I am not the only parent who has had this problem.  There is a famous story about Teddy Roosevelt’s children sneaking a small tree into the White House when the patriarch of the family refused to have a White House Christmas tree.  Trees were meant to be preserved and grow in the forest.  Sound familiar?  Teddy let the children keep the tree–we are all weak when it comes to our kids.

Yesterday, when the day felt heavy and tired–I tiptoed upstairs to a darkened room that is the temporary home to our tree and I plugged it in.  With the stroke of lights the heaviness left and only beauty remained.  A sacred mixture of the natural and the remembered stood before me–every ornamentation holds a story and my children had dressed this tree so gingerly and lovingly.  This is not a mere tree but a Christmas tree–it is our Christmas tree for this another special year.  “Silent Night” began playing on the radio downstairs and then I remembered the sacredness and the grace of all the Christmases past and I whispered, “Thank you Christmas tree.”

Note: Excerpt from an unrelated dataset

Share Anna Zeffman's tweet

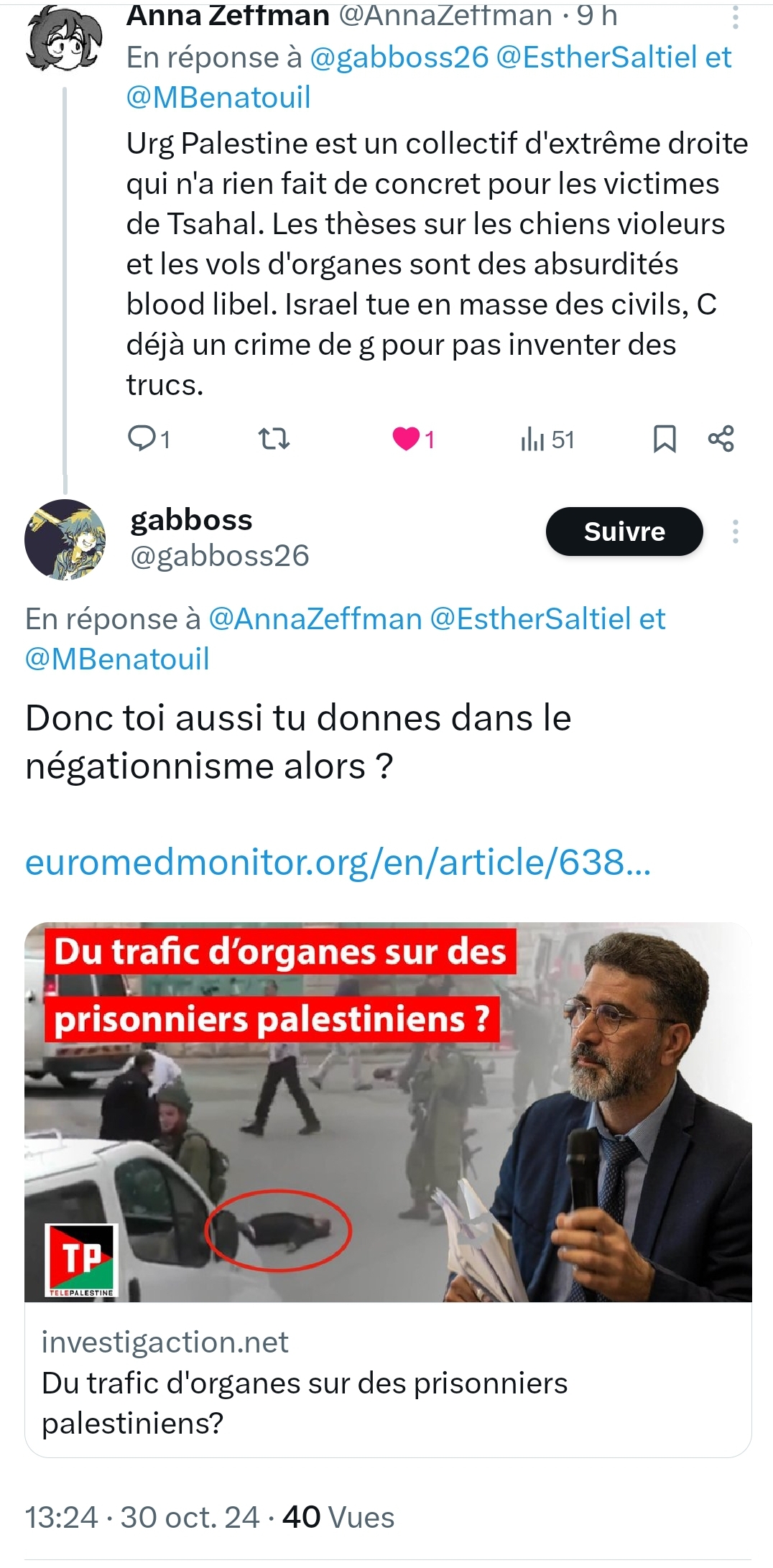click(x=721, y=438)
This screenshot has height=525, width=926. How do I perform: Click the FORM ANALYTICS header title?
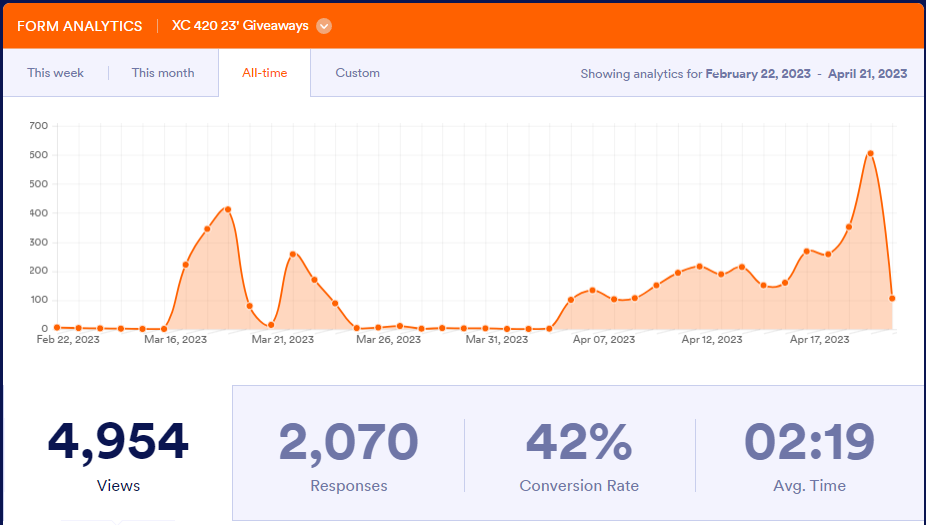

May serenity and peace find you this season–Merry Christmas.

What Kids Really Want for Christmas

It is simple really–all they really want is your time.


And yet we are living in this age of information.

What is the weather going to be like today?

Where can I get good Chinese food?

How is the situation in Syria?

What is (insert name here)’s status on FB?

What is the Kardashian crisis this week?

Why is the sky blue?

All of these questions can be answered almost immediately through our phones, tablets, and computers.  As a result (myself most definitely included) we get distracted and forget what is most important in life.  Time  is something we can’t make more of, yet we spend it things that give us the least joy and satisfaction.

Have you ever watched a family in the park? The kids are playing on the swings and the parent is checking email on a phone.  And we judge them…until we notice we have just checked email on our own phone.  I have read countless journal entries and papers by students that highlight either the good times a child had when a parent was fully present in an activity or ones that express their desire to spend time with an actively engaged parent.  My daughter’s schoolwork is no different.  She consistently writes about the times I have read to her before bedtime.  A tradition that started in infancy but lately has fallen away because I have become distracted with a need to check email and complete other work.  Lately, I’ve asked her to read a story to her brother instead.  She does it reluctantly and sadly.  I in turn feel guilty and nobody is truly happy with this change.  Was checking email really worth missing those 20 minutes of precious time with my children?  Undoubtedly the answer is no.  Even with this, I continue to make a choice and process trivial pieces of information on a computer screen (most of it is not worth reading), and I skip reading Polar Express to my kids this season.  I get a technological high and my kids too little of my undivided attention.

This Christmas it is time for me to set down the tablet, to not send that text, to not read the trash that pops up on Yahoo! and instead spend this precious time with my kids.  Let’s start a parenting revolution–play a board game, color a picture, bake cookies, go for a walk, and enjoy a “Silent Night” with your children.  That is what they really want for Christmas–your time!

How do you spend quality time with your children?